Rose (Weisz, who starred in Mereilles' "The Constant Gardener") is a hotshot magazine editor — is there any other kind? — who's ending an affair with a young Brazilian photographer (Juliano Cazarré), but not before his girlfriend, Laura (Maria Flor), leaves him.
During Laura's flight out of London and subsequent layover in snowbound Denver, the film comes closest to generating an involving drama. The traveler's state of in-between, suggested in the business hotels and bars of Vienna, becomes the nation-less condition of people stuck in a shut-down airport.

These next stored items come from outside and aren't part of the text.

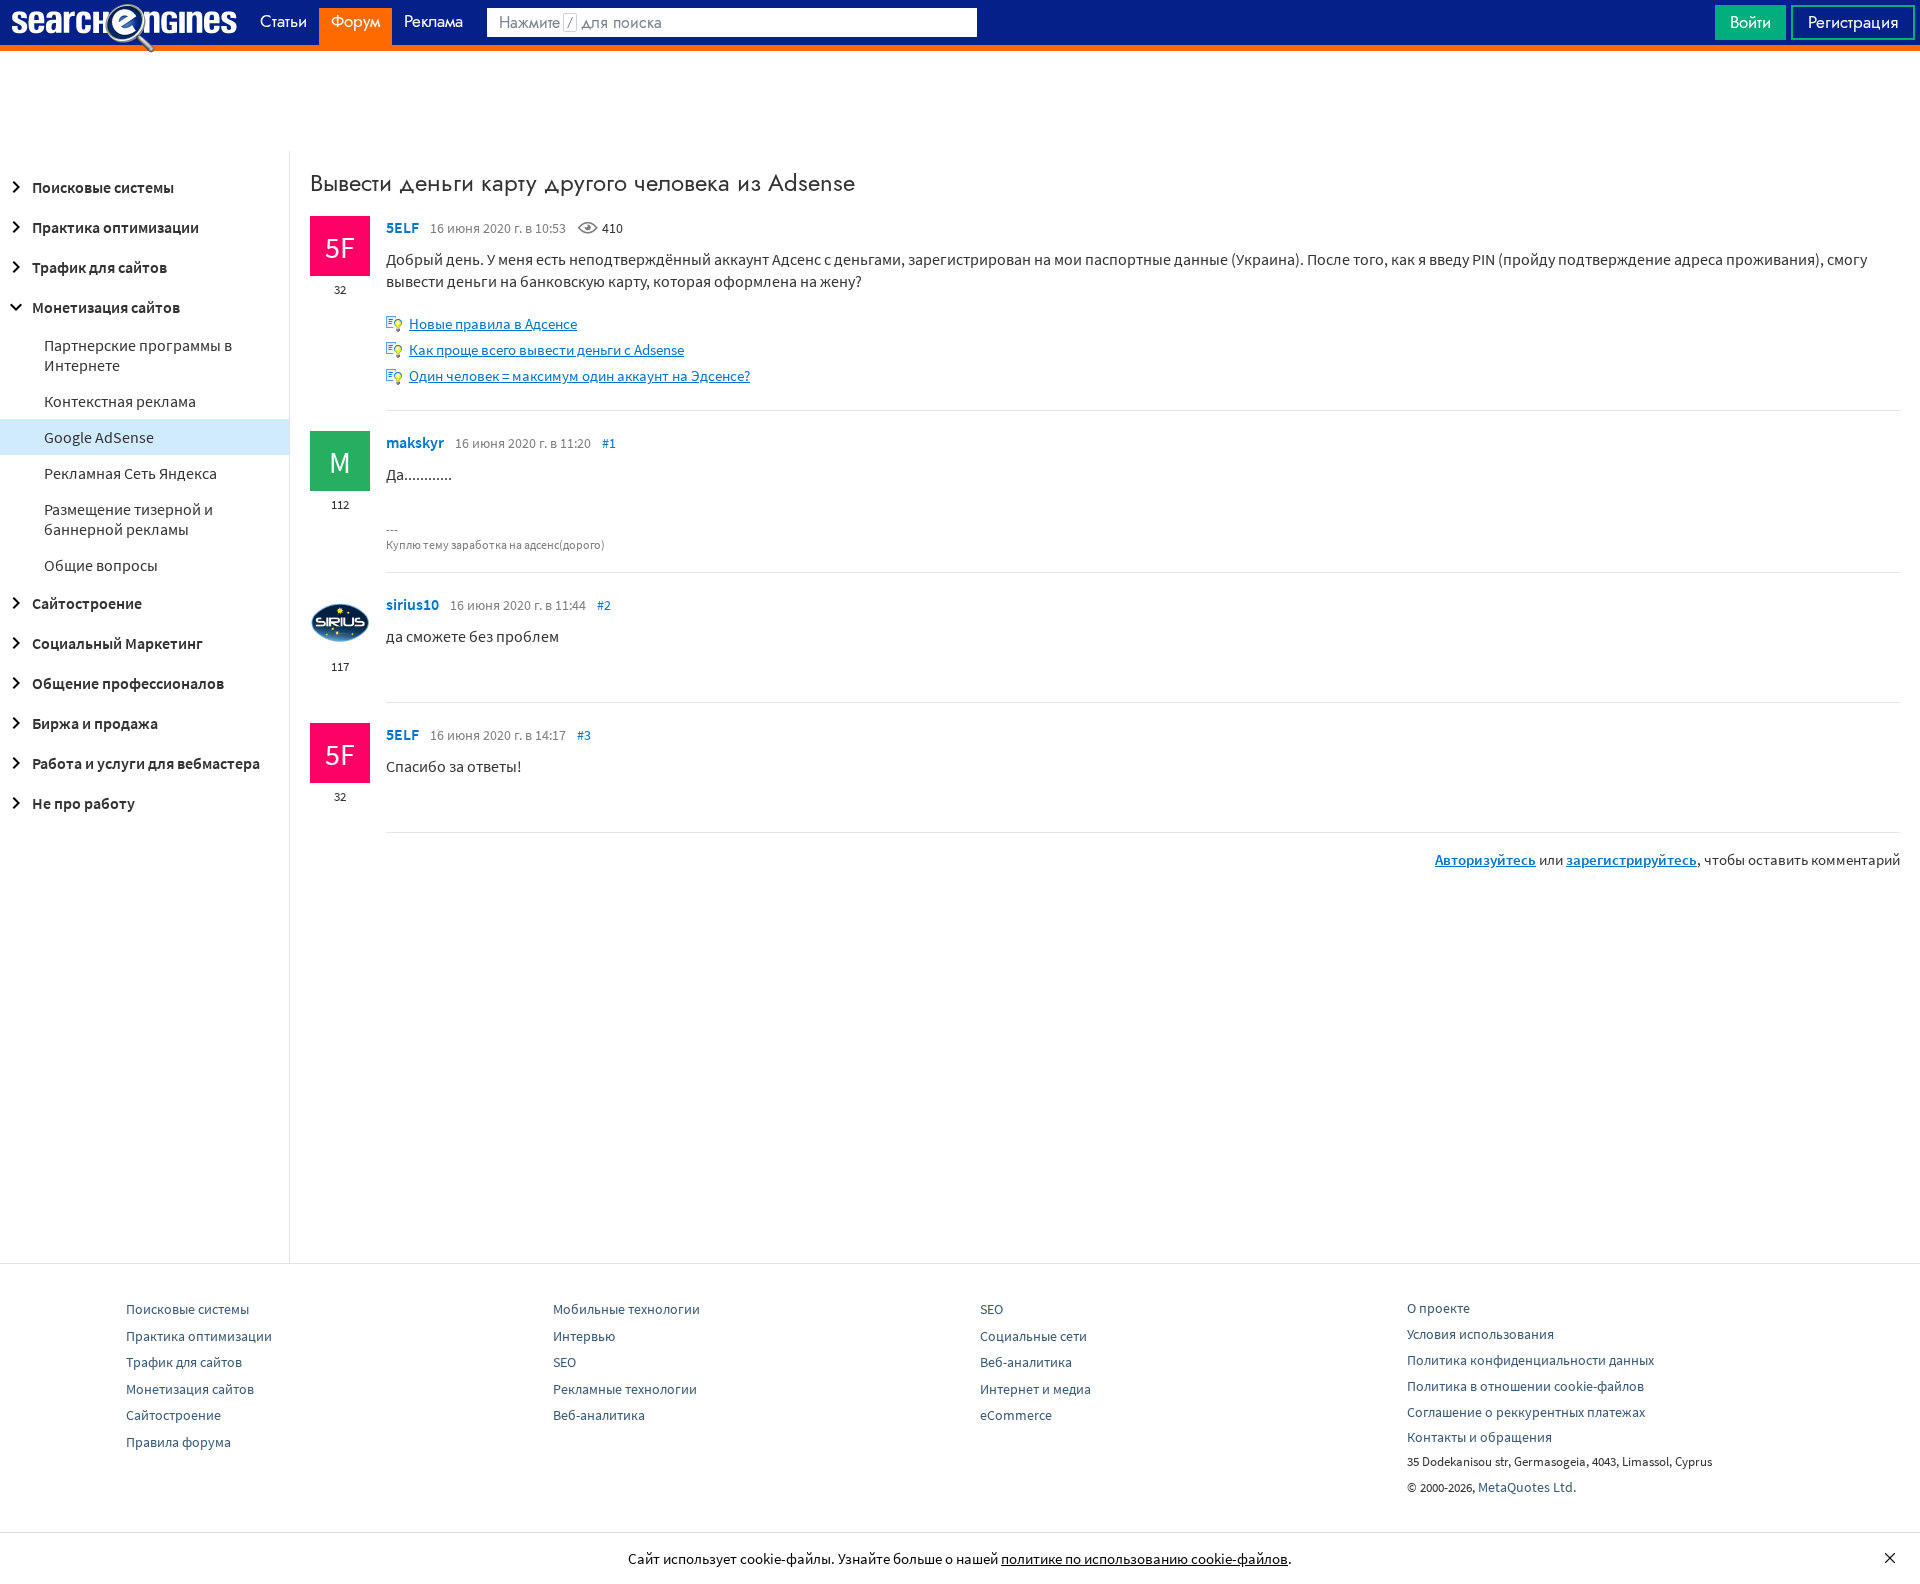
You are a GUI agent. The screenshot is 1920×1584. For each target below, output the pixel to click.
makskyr (415, 442)
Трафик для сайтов (99, 267)
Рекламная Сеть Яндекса (130, 473)
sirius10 (412, 604)
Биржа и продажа (95, 723)
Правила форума (178, 1442)
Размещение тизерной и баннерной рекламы (128, 519)
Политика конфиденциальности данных (1530, 1360)
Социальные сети (1033, 1336)
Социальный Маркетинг (117, 643)
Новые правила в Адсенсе (493, 323)
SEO (564, 1362)
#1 (609, 443)
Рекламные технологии (625, 1389)
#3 (584, 735)
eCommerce (1016, 1415)
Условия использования (1480, 1334)
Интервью (584, 1336)
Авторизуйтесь (1485, 859)
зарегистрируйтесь (1631, 859)
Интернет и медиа (1035, 1389)
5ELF (402, 227)
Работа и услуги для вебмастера (146, 763)
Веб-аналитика (599, 1415)
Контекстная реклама (120, 401)
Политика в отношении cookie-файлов (1525, 1386)
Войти (1750, 22)
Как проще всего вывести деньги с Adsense (546, 349)
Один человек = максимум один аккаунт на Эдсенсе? (579, 375)
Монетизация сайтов (106, 307)
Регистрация (1853, 22)
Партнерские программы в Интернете (138, 355)
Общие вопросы (101, 565)
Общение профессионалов (128, 683)
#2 (604, 605)
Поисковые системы (103, 187)
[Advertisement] (960, 101)
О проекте (1438, 1308)
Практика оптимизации (115, 227)
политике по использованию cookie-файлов (1144, 1558)
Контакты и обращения (1479, 1437)
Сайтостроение (87, 603)
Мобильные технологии (626, 1309)
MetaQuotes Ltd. (1527, 1487)
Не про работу (83, 803)
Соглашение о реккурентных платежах (1526, 1412)
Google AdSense (99, 437)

Her impulsiveness enhanced by alcohol, Laura befriends two men: her seatmate (Hopkins), who's on a thankless search for a long-missing daughter, and a twitchy sex offender (Ben Foster), just released from prison. The latter element is indicative of the movie's strained flirtation with danger, amid lots of talk about what it means to be a good man.
But in the brief connection between Laura and the older man (as he's identified in the credits), strangers grieving in different ways, there's a touch of poignancy.
Hopkins' character is the most fully realized in the movie, complete with a monologue that the actor makes work, even if its carpe diem message-mongering is as unconvincing as most everything else in "360."